What is required: Reproduce all records word for word.

Data supplied:
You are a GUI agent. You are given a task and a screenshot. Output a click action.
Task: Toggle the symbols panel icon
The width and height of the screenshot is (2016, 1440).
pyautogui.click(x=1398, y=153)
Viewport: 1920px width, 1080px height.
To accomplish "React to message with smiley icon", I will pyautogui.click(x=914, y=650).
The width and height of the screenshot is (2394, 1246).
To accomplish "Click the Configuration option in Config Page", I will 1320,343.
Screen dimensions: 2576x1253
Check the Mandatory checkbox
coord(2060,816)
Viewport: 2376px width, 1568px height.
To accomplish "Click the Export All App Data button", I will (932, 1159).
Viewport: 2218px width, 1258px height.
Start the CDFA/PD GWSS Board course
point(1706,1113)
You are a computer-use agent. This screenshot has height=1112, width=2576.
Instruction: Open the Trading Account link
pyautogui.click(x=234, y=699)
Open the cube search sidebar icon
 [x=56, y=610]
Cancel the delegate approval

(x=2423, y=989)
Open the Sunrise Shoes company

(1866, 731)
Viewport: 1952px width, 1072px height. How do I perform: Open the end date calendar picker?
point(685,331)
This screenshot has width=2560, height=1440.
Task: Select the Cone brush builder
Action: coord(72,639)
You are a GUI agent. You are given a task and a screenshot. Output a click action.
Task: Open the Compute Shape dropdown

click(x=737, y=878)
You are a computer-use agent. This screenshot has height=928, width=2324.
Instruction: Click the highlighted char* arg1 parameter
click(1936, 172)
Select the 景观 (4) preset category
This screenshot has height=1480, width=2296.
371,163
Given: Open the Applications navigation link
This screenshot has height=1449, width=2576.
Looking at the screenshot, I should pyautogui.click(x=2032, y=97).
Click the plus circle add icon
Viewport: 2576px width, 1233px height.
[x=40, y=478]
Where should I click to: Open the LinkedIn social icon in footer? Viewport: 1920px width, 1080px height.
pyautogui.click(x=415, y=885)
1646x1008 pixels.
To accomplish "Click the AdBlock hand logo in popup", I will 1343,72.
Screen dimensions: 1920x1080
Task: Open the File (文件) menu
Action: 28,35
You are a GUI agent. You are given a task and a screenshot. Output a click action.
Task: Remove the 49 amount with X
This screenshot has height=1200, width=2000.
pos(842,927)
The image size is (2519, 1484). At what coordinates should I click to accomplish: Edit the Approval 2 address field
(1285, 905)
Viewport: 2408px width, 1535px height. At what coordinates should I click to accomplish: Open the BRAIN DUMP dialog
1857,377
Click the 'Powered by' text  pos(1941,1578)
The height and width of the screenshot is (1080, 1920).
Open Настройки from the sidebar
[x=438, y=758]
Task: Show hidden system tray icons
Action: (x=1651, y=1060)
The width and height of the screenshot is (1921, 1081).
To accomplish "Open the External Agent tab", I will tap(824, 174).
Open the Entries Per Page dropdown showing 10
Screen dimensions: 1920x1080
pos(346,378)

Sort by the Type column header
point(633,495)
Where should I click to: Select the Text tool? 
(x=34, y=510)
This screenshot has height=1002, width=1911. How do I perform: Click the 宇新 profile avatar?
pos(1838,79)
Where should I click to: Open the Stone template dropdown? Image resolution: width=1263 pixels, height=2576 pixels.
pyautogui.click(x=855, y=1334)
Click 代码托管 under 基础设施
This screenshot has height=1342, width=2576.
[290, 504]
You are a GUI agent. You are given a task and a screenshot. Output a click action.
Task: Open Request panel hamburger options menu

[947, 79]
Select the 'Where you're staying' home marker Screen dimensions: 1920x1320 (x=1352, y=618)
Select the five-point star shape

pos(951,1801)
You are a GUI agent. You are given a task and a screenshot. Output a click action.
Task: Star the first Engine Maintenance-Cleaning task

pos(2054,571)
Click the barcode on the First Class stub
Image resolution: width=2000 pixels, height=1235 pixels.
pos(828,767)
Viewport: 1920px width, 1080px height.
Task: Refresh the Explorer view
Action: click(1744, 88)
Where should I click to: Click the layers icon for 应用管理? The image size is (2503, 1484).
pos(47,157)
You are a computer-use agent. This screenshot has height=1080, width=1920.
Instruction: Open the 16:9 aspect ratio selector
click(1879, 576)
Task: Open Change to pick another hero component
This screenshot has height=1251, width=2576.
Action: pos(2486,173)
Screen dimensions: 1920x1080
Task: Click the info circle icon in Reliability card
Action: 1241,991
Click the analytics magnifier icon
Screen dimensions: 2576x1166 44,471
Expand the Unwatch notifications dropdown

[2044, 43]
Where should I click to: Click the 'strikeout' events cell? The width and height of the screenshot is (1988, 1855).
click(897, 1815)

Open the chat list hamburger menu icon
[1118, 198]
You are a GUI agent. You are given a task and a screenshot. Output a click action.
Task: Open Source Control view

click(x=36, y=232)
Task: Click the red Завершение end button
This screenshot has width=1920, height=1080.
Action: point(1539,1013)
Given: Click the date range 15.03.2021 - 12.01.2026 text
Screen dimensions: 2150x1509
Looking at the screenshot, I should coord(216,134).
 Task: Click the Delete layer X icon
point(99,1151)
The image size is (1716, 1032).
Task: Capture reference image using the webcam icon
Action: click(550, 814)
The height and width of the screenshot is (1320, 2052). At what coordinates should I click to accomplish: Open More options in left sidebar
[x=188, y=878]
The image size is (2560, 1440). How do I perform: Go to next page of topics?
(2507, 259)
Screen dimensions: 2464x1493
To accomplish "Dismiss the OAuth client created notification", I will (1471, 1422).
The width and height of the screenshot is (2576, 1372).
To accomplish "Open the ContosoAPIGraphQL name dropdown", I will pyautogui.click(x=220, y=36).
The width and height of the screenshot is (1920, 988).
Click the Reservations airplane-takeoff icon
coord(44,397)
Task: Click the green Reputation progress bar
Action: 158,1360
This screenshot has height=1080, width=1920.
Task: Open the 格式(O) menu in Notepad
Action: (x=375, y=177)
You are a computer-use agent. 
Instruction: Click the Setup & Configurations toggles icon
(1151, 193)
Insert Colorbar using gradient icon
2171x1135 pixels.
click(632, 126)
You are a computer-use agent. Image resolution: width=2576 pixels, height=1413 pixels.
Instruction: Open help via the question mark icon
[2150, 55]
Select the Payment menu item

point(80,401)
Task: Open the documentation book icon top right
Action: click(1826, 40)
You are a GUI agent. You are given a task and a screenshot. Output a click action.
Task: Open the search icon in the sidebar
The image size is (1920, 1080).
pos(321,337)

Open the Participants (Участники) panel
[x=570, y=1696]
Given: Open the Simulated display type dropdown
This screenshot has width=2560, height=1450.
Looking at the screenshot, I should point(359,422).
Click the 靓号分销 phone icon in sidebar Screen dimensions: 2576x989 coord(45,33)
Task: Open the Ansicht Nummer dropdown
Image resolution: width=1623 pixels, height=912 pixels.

Final answer:
You are a GUI agent. You are given a task and a screenshot. Output a click action.
Task: Toggle the symbols panel icon
The width and height of the screenshot is (2016, 1440).
pyautogui.click(x=1398, y=153)
Viewport: 1920px width, 1080px height.
To accomplish "React to message with smiley icon", I will pyautogui.click(x=914, y=650).
The width and height of the screenshot is (2394, 1246).
To accomplish "Click the Configuration option in Config Page", I will 1320,343.
Screen dimensions: 2576x1253
Check the Mandatory checkbox
coord(2060,816)
Viewport: 2376px width, 1568px height.
To accomplish "Click the Export All App Data button", I will (932, 1159).
Viewport: 2218px width, 1258px height.
Start the CDFA/PD GWSS Board course
point(1706,1113)
You are a computer-use agent. This screenshot has height=1112, width=2576.
Instruction: Open the Trading Account link
pyautogui.click(x=234, y=699)
Open the cube search sidebar icon
 [x=56, y=610]
Cancel the delegate approval

(x=2423, y=989)
Open the Sunrise Shoes company

(1866, 731)
Viewport: 1952px width, 1072px height. How do I perform: Open the end date calendar picker?
point(685,331)
This screenshot has width=2560, height=1440.
Task: Select the Cone brush builder
Action: coord(72,639)
You are a GUI agent. You are given a task and a screenshot. Output a click action.
Task: Open the Compute Shape dropdown

click(x=737, y=878)
You are a computer-use agent. This screenshot has height=928, width=2324.
Instruction: Click the highlighted char* arg1 parameter
click(1936, 172)
Select the 景观 (4) preset category
This screenshot has height=1480, width=2296.
371,163
Given: Open the Applications navigation link
This screenshot has height=1449, width=2576.
Looking at the screenshot, I should pyautogui.click(x=2032, y=97).
Click the plus circle add icon
Viewport: 2576px width, 1233px height.
[x=40, y=478]
Where should I click to: Open the LinkedIn social icon in footer? Viewport: 1920px width, 1080px height.
pyautogui.click(x=415, y=885)
1646x1008 pixels.
To accomplish "Click the AdBlock hand logo in popup", I will 1343,72.
Screen dimensions: 1920x1080
Task: Open the File (文件) menu
Action: 28,35
You are a GUI agent. You are given a task and a screenshot. Output a click action.
Task: Remove the 49 amount with X
This screenshot has height=1200, width=2000.
pos(842,927)
The image size is (2519, 1484). At what coordinates should I click to accomplish: Edit the Approval 2 address field
(1285, 905)
Viewport: 2408px width, 1535px height. At what coordinates should I click to accomplish: Open the BRAIN DUMP dialog
1857,377
Click the 'Powered by' text  pos(1941,1578)
The height and width of the screenshot is (1080, 1920).
Open Настройки from the sidebar
[x=438, y=758]
Task: Show hidden system tray icons
Action: (x=1651, y=1060)
The width and height of the screenshot is (1921, 1081).
To accomplish "Open the External Agent tab", I will tap(824, 174).
Open the Entries Per Page dropdown showing 10
Screen dimensions: 1920x1080
pos(346,378)

Sort by the Type column header
point(633,495)
Where should I click to: Select the Text tool? 
(x=34, y=510)
This screenshot has height=1002, width=1911. How do I perform: Click the 宇新 profile avatar?
pos(1838,79)
Where should I click to: Open the Stone template dropdown? Image resolution: width=1263 pixels, height=2576 pixels.
pyautogui.click(x=855, y=1334)
Click 代码托管 under 基础设施
This screenshot has height=1342, width=2576.
[290, 504]
You are a GUI agent. You are given a task and a screenshot. Output a click action.
Task: Open Request panel hamburger options menu

[947, 79]
Select the 'Where you're staying' home marker Screen dimensions: 1920x1320 (x=1352, y=618)
Select the five-point star shape

pos(951,1801)
You are a GUI agent. You are given a task and a screenshot. Output a click action.
Task: Star the first Engine Maintenance-Cleaning task

pos(2054,571)
Click the barcode on the First Class stub
Image resolution: width=2000 pixels, height=1235 pixels.
pos(828,767)
Viewport: 1920px width, 1080px height.
Task: Refresh the Explorer view
Action: click(1744, 88)
Where should I click to: Click the layers icon for 应用管理? The image size is (2503, 1484).
pos(47,157)
You are a computer-use agent. This screenshot has height=1080, width=1920.
Instruction: Open the 16:9 aspect ratio selector
click(1879, 576)
Task: Open Change to pick another hero component
This screenshot has height=1251, width=2576.
Action: pos(2486,173)
Screen dimensions: 1920x1080
Task: Click the info circle icon in Reliability card
Action: 1241,991
Click the analytics magnifier icon
Screen dimensions: 2576x1166 44,471
Expand the Unwatch notifications dropdown

[2044, 43]
Where should I click to: Click the 'strikeout' events cell? The width and height of the screenshot is (1988, 1855).
click(897, 1815)

Open the chat list hamburger menu icon
[1118, 198]
You are a GUI agent. You are given a task and a screenshot. Output a click action.
Task: Open Source Control view

click(x=36, y=232)
Task: Click the red Завершение end button
This screenshot has width=1920, height=1080.
Action: point(1539,1013)
Given: Click the date range 15.03.2021 - 12.01.2026 text
Screen dimensions: 2150x1509
Looking at the screenshot, I should coord(216,134).
 Task: Click the Delete layer X icon
point(99,1151)
The image size is (1716, 1032).
Task: Capture reference image using the webcam icon
Action: click(550, 814)
The height and width of the screenshot is (1320, 2052). At what coordinates should I click to accomplish: Open More options in left sidebar
[x=188, y=878]
The image size is (2560, 1440). How do I perform: Go to next page of topics?
(2507, 259)
Screen dimensions: 2464x1493
To accomplish "Dismiss the OAuth client created notification", I will (1471, 1422).
The width and height of the screenshot is (2576, 1372).
To accomplish "Open the ContosoAPIGraphQL name dropdown", I will pyautogui.click(x=220, y=36).
The width and height of the screenshot is (1920, 988).
Click the Reservations airplane-takeoff icon
coord(44,397)
Task: Click the green Reputation progress bar
Action: 158,1360
This screenshot has height=1080, width=1920.
Task: Open the 格式(O) menu in Notepad
Action: (x=375, y=177)
You are a computer-use agent. 
Instruction: Click the Setup & Configurations toggles icon
(1151, 193)
Insert Colorbar using gradient icon
2171x1135 pixels.
click(632, 126)
You are a computer-use agent. Image resolution: width=2576 pixels, height=1413 pixels.
Instruction: Open help via the question mark icon
[2150, 55]
Select the Payment menu item

point(80,401)
Task: Open the documentation book icon top right
Action: click(1826, 40)
You are a GUI agent. You are given a task and a screenshot. Output a click action.
Task: Open the search icon in the sidebar
The image size is (1920, 1080).
pos(321,337)

Open the Participants (Участники) panel
[x=570, y=1696]
Given: Open the Simulated display type dropdown
This screenshot has width=2560, height=1450.
Looking at the screenshot, I should point(359,422).
Click the 靓号分销 phone icon in sidebar Screen dimensions: 2576x989 coord(45,33)
Task: Open the Ansicht Nummer dropdown
Image resolution: width=1623 pixels, height=912 pixels.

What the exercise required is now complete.